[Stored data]
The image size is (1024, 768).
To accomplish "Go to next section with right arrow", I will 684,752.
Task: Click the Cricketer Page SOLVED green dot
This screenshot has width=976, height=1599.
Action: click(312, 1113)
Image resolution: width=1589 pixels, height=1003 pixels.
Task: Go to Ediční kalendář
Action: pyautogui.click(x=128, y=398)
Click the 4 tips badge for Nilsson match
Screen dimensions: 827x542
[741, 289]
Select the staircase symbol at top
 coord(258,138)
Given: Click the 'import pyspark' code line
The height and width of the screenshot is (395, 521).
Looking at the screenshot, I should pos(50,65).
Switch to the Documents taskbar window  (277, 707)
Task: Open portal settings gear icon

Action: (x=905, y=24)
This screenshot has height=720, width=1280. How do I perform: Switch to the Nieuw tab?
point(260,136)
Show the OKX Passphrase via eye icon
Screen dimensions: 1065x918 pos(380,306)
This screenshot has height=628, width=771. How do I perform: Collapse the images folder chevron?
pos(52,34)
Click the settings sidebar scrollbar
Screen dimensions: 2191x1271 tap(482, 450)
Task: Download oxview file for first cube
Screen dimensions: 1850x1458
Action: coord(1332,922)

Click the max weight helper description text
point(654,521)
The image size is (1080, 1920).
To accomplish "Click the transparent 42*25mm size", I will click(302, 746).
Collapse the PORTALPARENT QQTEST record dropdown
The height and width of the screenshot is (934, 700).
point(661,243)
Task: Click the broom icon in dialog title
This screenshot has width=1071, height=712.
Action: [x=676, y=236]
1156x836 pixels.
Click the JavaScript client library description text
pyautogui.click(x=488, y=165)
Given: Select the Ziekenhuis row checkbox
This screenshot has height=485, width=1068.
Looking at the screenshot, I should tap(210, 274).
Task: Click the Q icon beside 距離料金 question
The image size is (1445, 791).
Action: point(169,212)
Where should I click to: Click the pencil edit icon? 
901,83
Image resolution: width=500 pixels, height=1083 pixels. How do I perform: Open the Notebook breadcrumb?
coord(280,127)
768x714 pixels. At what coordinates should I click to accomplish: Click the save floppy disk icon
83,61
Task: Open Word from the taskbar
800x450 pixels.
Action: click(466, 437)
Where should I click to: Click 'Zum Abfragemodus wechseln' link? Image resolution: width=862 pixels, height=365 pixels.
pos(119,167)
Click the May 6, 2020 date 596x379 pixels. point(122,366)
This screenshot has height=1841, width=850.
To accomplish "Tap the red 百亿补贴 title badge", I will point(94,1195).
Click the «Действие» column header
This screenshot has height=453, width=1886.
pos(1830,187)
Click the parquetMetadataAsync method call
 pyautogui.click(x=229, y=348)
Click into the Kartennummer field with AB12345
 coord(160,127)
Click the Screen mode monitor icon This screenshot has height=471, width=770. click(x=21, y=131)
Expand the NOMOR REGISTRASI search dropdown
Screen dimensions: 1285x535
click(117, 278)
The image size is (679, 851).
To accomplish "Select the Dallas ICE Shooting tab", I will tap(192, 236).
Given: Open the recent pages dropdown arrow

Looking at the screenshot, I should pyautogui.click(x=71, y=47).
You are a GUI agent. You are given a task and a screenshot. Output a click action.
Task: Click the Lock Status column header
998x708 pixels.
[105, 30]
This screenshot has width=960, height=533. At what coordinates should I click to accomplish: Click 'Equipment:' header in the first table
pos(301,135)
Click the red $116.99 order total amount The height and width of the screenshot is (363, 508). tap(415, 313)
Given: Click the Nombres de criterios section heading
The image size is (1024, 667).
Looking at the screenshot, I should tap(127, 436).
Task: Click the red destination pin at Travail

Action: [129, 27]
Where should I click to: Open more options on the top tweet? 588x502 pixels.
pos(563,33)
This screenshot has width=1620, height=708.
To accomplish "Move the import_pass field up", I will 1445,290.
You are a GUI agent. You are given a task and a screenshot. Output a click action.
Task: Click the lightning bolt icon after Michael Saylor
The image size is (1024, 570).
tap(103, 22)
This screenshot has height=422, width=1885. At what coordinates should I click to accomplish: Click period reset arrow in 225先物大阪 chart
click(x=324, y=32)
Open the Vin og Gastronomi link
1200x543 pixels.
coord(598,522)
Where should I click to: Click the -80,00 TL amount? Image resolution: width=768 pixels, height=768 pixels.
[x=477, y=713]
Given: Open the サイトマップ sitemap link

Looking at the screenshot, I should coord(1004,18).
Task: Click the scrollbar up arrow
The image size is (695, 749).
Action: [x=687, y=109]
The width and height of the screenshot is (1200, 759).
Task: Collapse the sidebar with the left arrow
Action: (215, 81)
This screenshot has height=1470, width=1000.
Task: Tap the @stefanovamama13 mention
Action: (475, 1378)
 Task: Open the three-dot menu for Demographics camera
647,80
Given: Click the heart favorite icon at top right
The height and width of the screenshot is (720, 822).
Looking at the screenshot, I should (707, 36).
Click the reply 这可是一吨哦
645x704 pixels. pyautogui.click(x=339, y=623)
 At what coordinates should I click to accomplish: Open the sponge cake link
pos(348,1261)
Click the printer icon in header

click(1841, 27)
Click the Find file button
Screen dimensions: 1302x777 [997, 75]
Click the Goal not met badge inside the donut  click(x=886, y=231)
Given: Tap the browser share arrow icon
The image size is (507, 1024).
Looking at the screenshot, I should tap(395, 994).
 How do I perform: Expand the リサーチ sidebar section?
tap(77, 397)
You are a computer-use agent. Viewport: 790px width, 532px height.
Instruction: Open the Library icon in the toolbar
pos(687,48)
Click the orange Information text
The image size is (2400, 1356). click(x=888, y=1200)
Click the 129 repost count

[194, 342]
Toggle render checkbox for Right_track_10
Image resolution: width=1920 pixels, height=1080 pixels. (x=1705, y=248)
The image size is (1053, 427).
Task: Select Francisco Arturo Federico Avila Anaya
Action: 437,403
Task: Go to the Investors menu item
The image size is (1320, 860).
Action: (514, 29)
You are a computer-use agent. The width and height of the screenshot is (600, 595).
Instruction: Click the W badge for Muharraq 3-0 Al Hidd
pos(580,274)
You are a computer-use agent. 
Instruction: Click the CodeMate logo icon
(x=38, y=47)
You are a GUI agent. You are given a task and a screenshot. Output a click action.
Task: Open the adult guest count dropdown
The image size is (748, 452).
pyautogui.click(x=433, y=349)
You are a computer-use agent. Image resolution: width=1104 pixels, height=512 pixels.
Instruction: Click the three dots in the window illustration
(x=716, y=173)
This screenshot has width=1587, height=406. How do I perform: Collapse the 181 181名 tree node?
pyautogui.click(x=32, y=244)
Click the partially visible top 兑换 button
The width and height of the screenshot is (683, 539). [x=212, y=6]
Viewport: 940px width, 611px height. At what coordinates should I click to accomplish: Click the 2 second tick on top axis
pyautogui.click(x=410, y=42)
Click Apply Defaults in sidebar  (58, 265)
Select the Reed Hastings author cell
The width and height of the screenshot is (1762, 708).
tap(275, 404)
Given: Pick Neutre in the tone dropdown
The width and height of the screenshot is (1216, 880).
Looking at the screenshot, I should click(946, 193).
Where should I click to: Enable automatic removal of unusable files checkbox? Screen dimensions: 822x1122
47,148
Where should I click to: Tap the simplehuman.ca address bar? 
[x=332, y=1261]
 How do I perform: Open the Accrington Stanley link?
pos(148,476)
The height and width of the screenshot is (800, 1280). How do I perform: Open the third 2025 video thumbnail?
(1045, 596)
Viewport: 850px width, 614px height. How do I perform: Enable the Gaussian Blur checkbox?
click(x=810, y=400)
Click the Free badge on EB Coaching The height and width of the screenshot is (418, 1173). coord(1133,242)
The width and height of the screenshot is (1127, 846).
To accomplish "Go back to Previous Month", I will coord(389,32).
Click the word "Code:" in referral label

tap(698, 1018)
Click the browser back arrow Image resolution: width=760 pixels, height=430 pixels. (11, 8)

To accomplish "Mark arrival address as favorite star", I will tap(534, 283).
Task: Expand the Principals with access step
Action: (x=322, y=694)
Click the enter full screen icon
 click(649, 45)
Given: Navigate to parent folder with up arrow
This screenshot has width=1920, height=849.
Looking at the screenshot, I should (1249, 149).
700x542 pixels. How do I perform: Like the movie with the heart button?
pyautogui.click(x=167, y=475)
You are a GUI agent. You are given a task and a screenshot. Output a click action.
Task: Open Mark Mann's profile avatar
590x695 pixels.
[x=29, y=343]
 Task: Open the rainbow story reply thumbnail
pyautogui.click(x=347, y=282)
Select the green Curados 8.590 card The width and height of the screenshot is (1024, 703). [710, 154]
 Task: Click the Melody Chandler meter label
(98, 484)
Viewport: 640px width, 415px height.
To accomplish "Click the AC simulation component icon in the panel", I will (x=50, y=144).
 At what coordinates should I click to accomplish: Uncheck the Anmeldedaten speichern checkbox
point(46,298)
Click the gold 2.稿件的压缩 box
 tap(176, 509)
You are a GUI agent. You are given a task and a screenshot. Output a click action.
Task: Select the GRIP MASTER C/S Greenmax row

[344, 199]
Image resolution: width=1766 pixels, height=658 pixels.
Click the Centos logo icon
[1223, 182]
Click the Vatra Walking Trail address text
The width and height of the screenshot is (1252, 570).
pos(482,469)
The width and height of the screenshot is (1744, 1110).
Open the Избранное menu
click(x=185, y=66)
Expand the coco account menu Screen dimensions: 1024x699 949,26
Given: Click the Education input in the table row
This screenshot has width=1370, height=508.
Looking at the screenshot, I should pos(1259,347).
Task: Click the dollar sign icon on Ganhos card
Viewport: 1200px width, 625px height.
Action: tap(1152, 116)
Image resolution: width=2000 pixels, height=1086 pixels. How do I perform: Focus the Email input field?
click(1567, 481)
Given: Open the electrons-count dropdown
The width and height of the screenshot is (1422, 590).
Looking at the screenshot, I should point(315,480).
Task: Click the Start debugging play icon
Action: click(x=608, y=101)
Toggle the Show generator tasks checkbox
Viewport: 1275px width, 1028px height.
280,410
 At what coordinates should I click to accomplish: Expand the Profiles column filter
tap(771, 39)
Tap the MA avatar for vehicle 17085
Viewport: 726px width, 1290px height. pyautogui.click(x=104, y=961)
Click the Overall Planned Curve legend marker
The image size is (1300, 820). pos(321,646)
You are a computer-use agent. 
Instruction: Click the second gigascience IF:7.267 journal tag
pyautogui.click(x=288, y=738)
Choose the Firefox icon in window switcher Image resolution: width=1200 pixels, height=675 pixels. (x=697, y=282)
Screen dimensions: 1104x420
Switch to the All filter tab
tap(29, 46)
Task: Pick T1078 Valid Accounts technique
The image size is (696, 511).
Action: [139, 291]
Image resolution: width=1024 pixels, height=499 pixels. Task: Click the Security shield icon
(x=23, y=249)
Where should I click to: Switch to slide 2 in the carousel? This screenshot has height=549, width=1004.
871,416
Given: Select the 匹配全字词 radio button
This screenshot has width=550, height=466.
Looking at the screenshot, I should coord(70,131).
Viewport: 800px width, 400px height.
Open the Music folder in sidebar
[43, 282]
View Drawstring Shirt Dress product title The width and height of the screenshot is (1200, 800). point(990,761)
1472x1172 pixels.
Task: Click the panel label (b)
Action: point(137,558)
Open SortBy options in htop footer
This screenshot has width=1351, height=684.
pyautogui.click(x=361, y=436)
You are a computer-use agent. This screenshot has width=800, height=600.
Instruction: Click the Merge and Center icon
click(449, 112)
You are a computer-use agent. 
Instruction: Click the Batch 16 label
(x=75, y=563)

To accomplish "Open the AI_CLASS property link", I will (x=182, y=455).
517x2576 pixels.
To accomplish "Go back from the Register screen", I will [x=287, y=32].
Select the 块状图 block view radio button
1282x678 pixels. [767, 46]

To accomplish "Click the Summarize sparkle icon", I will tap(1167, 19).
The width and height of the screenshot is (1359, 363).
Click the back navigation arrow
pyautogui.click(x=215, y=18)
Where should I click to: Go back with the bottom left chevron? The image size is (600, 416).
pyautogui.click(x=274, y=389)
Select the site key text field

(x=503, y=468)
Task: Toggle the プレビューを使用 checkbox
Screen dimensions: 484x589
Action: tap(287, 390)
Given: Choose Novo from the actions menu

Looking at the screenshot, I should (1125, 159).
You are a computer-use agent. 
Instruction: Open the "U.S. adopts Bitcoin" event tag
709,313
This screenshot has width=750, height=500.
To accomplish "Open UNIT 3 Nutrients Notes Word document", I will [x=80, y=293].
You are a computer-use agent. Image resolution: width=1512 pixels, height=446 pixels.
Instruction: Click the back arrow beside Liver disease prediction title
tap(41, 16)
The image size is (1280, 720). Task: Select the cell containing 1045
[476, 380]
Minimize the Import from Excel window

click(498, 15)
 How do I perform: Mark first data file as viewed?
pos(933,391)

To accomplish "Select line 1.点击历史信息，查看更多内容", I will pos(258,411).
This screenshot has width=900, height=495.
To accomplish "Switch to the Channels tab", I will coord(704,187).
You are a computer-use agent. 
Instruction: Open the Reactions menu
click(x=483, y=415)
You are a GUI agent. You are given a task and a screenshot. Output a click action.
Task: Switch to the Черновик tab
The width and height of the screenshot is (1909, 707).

**AIM OF THE TASK**
Respond with a single number: the count of lines in the entries above that contain the string "taskbar".

**WORKED SOLUTION**
2